* [Exercise requirements]: In the records below, some lines hold the word "agent". Copy each of those lines.

* [Material supplied]:
....................
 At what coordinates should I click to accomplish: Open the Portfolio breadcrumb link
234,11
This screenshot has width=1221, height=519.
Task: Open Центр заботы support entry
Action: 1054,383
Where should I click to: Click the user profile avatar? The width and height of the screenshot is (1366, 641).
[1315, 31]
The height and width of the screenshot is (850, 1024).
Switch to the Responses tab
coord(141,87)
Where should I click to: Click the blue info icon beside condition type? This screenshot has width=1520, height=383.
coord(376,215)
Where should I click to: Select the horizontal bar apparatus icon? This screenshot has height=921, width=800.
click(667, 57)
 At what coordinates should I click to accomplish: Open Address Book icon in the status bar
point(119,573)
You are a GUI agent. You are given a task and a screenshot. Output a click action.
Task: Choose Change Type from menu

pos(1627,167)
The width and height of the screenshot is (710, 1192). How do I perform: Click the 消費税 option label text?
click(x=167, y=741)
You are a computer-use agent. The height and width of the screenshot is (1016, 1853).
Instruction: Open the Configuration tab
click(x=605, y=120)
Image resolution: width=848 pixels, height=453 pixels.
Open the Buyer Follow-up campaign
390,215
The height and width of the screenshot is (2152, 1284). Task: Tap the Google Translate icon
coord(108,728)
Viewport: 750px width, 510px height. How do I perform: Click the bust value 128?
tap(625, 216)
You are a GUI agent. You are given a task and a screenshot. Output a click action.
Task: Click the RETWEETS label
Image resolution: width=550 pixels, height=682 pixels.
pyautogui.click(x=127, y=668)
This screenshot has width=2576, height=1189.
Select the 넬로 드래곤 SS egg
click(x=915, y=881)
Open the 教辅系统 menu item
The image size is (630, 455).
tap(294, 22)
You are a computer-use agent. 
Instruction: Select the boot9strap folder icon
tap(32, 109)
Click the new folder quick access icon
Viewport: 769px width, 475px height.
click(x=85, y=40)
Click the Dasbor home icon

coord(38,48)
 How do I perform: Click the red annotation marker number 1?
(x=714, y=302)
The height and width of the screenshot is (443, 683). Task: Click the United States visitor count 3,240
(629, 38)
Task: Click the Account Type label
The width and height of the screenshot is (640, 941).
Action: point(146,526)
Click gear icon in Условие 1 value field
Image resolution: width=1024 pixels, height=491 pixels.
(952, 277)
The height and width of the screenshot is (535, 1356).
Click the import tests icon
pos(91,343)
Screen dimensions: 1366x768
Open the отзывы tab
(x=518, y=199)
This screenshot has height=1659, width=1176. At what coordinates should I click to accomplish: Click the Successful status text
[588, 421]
....................
* [Solution to this problem]:
You are a GUI agent. You are given a task and a screenshot. Output a click action.
You are a computer-use agent. The height and width of the screenshot is (1016, 1853).
You are a GUI agent. You are given a task and a screenshot. Output a click action.
You are a computer-use agent. 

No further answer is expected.